Right so basically you would cut the mortgage interest relief at a time thousands of people are finding themselves unemployed and struggling to pay their mortgage, you take away a subsidy that will increase their payments! Throw the property market into deeper downfall while your at it

And "rent allowance" while I dont agree with the way its doled out, a fact of life is people depend on it, cutting it or scrapping it will turf loads of people onto the streets, thereby making a bigger problem for the government and at the end of the day cost even more to fix!

Do us all a favour and dont run for politics cos god help us if you got in! You have just demostrated even further by your comments why you need to get real if you think the points you raise above would actually help the countrys situation


----------



## camlin90 (15 Nov 2009)

Bobby1 said:


> ...


Maximum rent allowance for couple or one parent family with one child (likely to occupy 1 or 2 bed apt): €930 per month Dublin, €880 per month Kildare
source

Cut this to €600 per month.

Outcome 1: Landlords let out all their accommodation to the thousands of people who are banging down their doors looking for rental accommodation as evidenced by [broken link removed]

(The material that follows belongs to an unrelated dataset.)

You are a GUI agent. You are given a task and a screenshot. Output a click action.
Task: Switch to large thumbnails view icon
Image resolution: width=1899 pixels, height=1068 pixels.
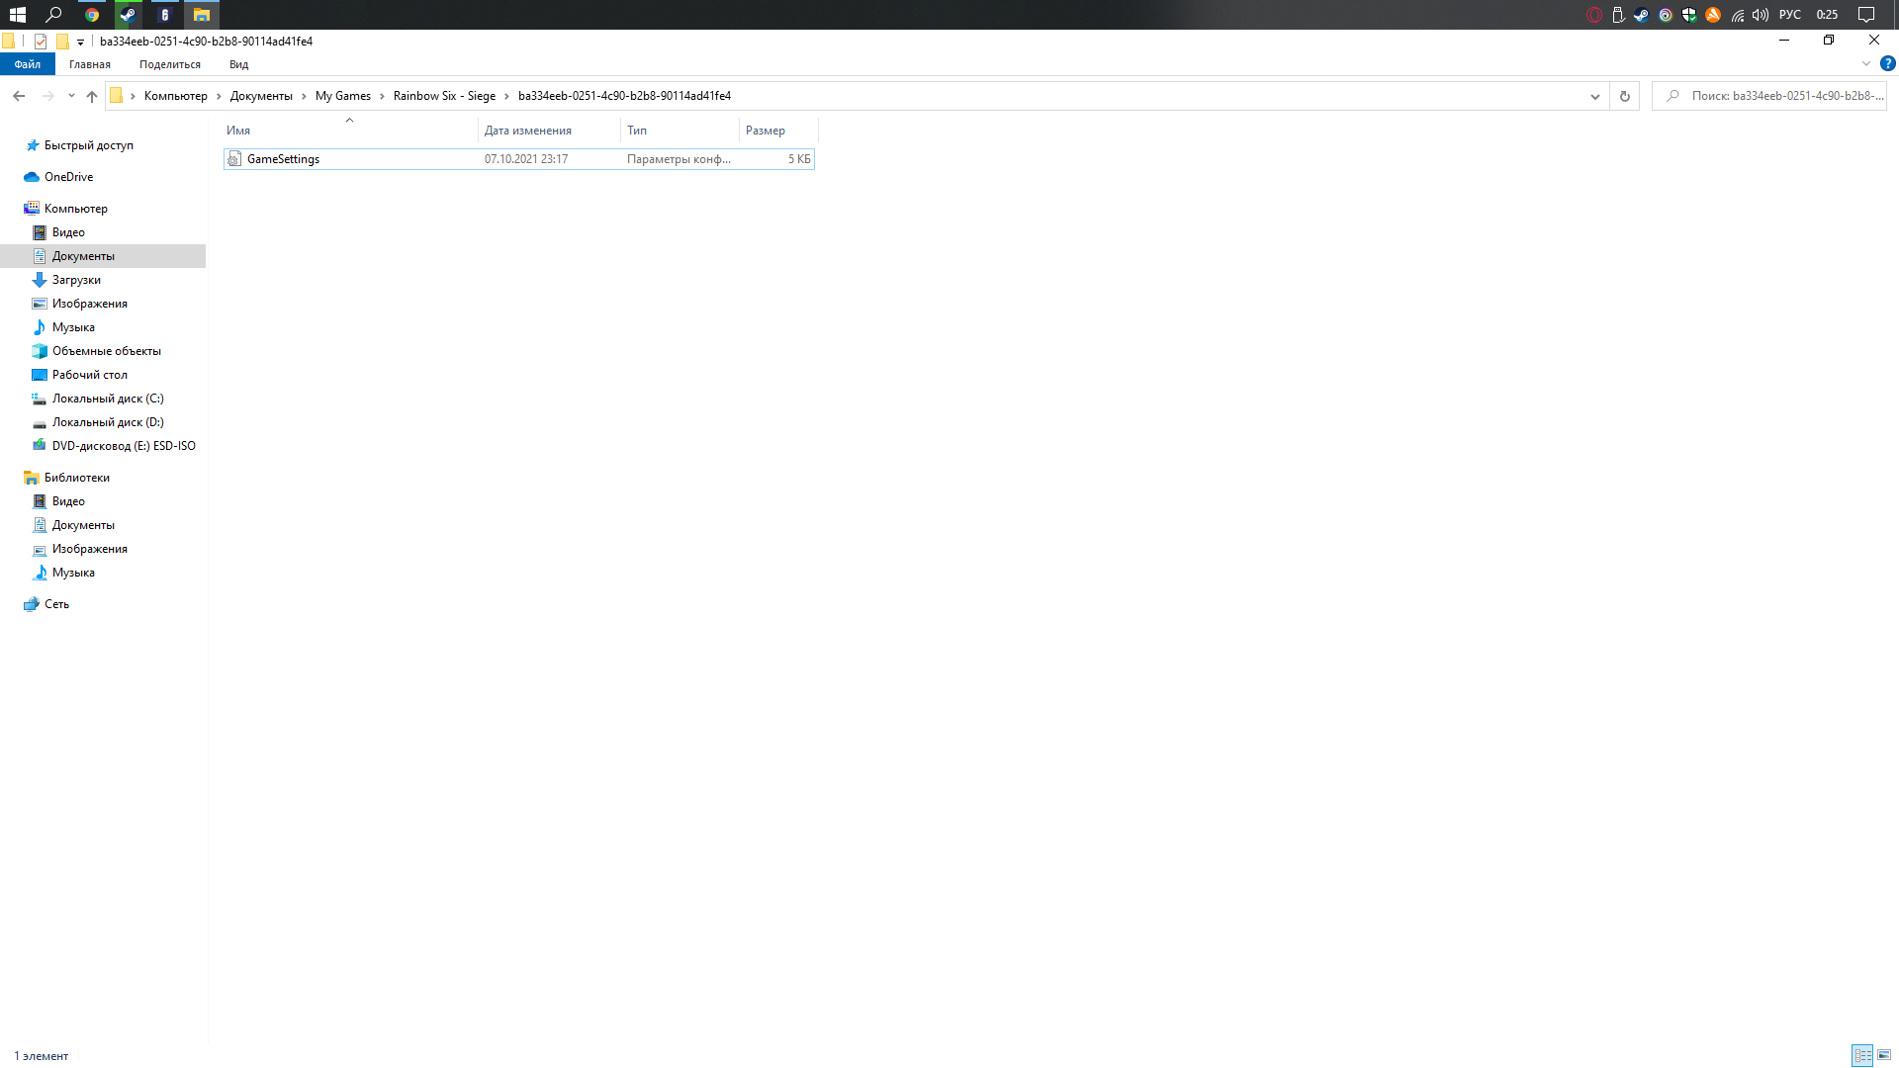pos(1884,1055)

Outcome 2: Rents fall across the board as an artificial floor on rental costs is removed. Wages can fall and the economy becomes more competitive on the international stage. At the same time, millions are saved for the government finances. A few landlords throw the rattle out of the pram but realise the game is up and the gravy plane has long left Dublin Airport.



Bobby1 said:


> ...


Cut mortgage interest relief to zero for FTB.
Property prices fall across the board as an artificial subsidy to these prices is removed. More houses sell, wages can fall and the economy becomes more competitive on the international stage. At the same time government finances improve.

Regarding running for office, I considered it, but who has a chance against the vast legion of vested interests who call themselves politicians and the vast majority of the electorate whose sole interests are me fein, quick fixes and how much their houses are worth.


----------